È la scintilla iniziale di molti cantanti, soprattutto afroamericani. C’è qualcosa che succede quando canti la grandezza di Dio: è una cosa che ti eleva emotivamente. La musica soul cerca di raggiungere quello stesso feeling, quello stesso sound, ma in modo profano. Ray Charles, Sam Cooke, Lou Rawls, Bill Withers… tutti i grandi hanno iniziato cantando in chiesa. Ciò che la gente prova quando ascolta Al Green, Prince, D’Angelo viene da qualcosa di preciso: dall’esperienza della celebrazione di una realtà superiore.

In diverse occasioni hai “flirtato” con le produzioni dance, per esempio in Holding On con i Disclosure e in Dry Bones con Troy Miller.

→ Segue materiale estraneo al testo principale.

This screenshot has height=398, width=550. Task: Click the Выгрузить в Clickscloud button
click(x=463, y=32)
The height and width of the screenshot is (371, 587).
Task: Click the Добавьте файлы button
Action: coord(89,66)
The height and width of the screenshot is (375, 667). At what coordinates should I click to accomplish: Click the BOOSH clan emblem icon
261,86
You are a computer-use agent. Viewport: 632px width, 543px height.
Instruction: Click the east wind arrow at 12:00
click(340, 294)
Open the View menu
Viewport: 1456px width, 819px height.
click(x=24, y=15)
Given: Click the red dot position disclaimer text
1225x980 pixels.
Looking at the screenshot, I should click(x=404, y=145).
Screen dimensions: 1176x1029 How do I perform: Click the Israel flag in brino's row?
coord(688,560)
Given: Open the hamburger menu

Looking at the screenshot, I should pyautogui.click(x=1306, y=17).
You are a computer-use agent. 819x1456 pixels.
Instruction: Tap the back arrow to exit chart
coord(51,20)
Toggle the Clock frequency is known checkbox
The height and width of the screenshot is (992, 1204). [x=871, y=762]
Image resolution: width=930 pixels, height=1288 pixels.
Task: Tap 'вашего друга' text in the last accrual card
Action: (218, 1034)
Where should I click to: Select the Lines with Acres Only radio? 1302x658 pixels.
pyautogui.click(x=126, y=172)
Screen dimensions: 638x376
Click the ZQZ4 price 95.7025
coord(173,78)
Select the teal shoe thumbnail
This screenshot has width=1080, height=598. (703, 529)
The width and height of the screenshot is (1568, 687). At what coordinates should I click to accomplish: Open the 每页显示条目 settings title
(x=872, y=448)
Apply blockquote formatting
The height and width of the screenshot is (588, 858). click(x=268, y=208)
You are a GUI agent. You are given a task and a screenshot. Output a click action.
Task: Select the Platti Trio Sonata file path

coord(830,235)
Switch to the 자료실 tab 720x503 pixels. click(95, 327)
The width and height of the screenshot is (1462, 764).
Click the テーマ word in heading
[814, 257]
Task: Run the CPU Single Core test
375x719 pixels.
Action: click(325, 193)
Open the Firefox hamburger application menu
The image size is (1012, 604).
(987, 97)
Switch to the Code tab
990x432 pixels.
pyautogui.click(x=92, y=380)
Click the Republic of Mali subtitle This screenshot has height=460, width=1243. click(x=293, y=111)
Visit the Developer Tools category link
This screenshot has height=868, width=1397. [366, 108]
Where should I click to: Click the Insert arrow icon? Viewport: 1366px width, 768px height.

Hai intenzione di farlo ancora in futuro?

Sì! Anche a me piace ballare. I Disclosure mi dicono che è una delle loro hit più durature, la suonano ancora oggi nei set. Appena la gente sente le prime note di voce impazzisce. Mi piace soprattutto il fatto che, pur con una sonorità diversa, si tratta pur sempre di una celebrazione dell’amore. Il messaggio è la cosa più importante. Sono un cantante jazz, ma se devo spostarmi verso un altro genere per esprimere un messaggio, mi sta bene.

Oltretutto negli ultimi anni c’è stata una rinnovata attenzione per produzioni in cui i beat dance incontrano voci jazz e soul come la tua. Qual è la tua impressione su questo fenomeno “crossover”?

È buona, anche perché non si tratta di niente di nuovo: la prima dance di Chicago e Detroit andava a pescare proprio fra le grandi voci gospel. Mi piace che attraverso queste produzioni dance le persone possano andare poi a scoprire il vero “nocciolo” della mia musica.

Hai dedicato un intero album al grande Nat King Cole, che hai registrato con un’orchestra di 70 elementi. Qual è stata la soddisfazione di realizzare un progetto legato alla tua più grande influenza musicale, e con un ensemble così vasto?

Era un progetto che sapevo avrei fatto prima o poi. Dovevo omaggiarlo per la sua influenza nella mia vita. Sono entusiasta del risultato e trovo ancora parallelismi sia fra le nostre vite che nella musica: cerco ancora di scrivere una canzone che sia profonda quanto Nature Boy: “The greatest thing you’ll ever learn is just to love and be loved in return”.